Update everything from the line containing "Task: Click the" down to the end of the material, putting "timer" in place of "countdown" and changing nothing else. Leave the pictures out of your version.

* start DATA PROVIDED *

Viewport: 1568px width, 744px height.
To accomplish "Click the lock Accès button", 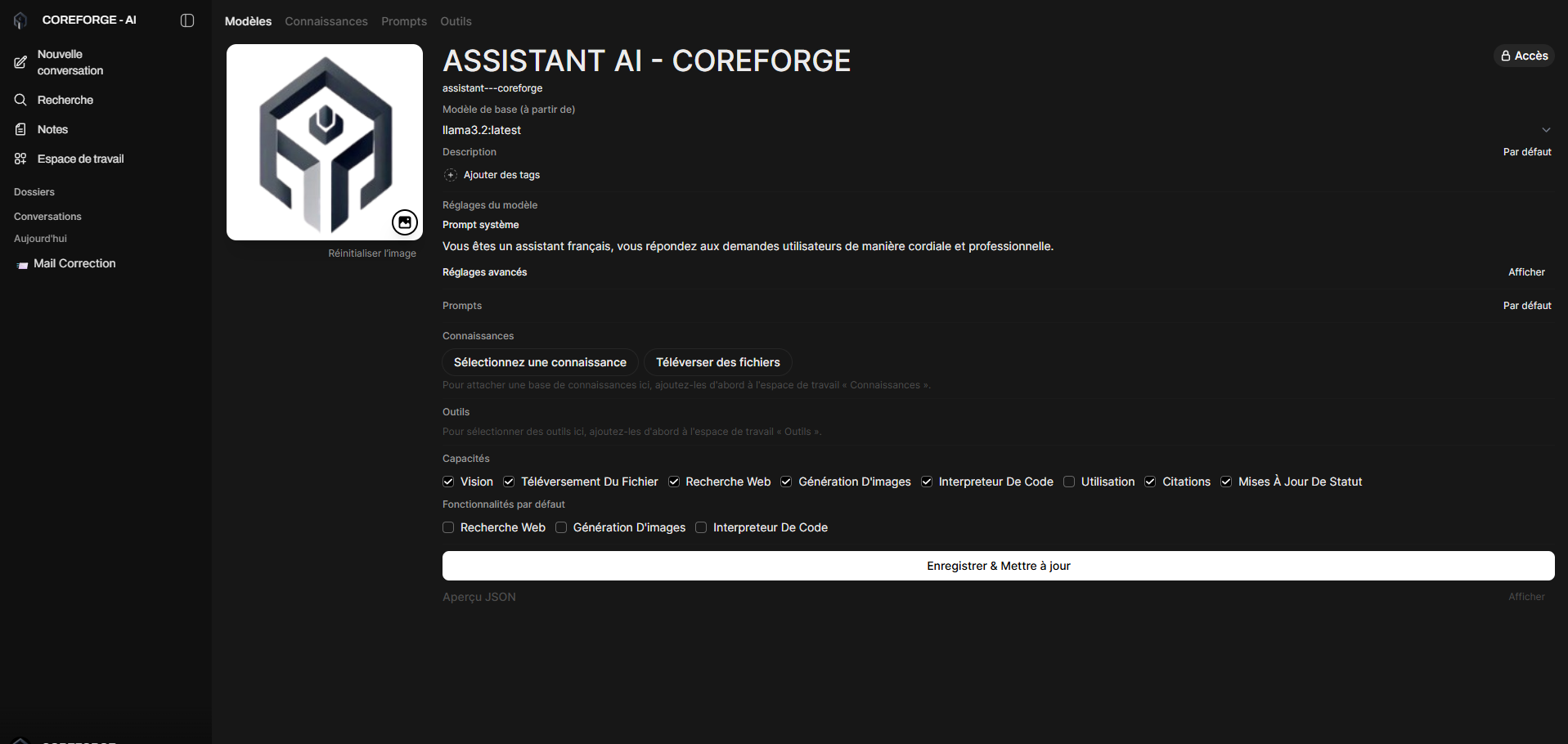I will (1524, 56).
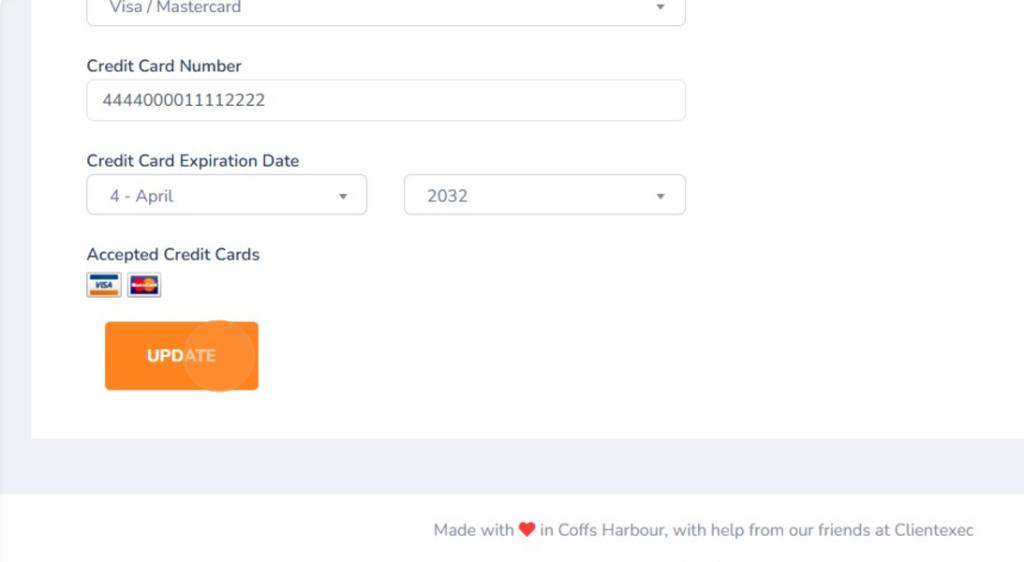Click the Accepted Credit Cards label
This screenshot has height=562, width=1024.
173,255
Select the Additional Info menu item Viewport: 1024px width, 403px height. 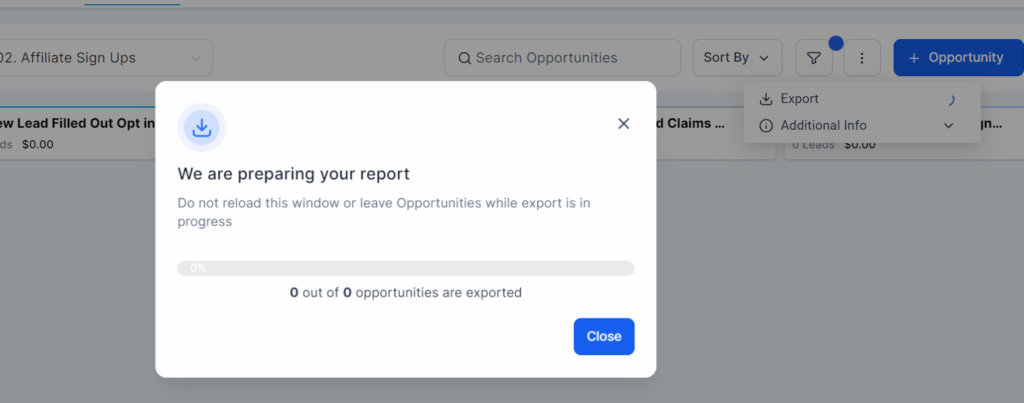pos(823,125)
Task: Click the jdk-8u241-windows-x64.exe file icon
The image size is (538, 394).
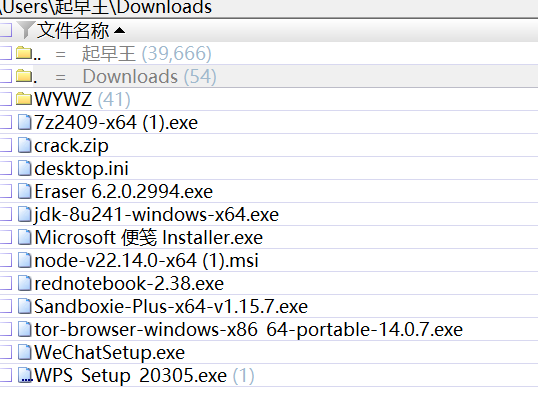Action: [x=24, y=214]
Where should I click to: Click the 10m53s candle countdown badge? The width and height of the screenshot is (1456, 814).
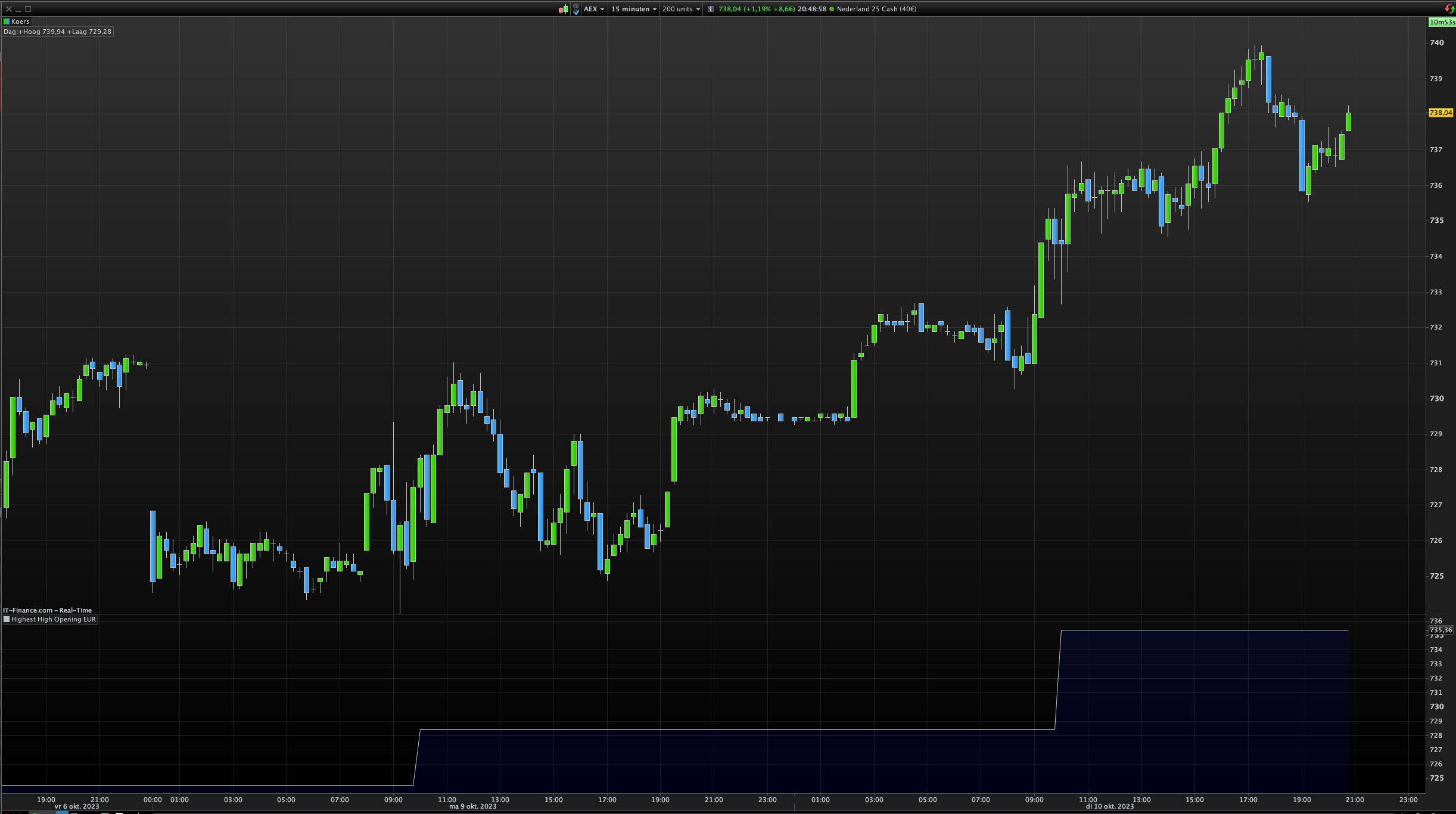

* end DATA PROVIDED *

● SOLUTION BELOW:
Task: Click the jdk-8u241-windows-x64.exe file icon
The image size is (538, 394).
Action: [x=24, y=214]
Where should I click to: Click the 10m53s candle timer badge? The width and height of the screenshot is (1456, 814).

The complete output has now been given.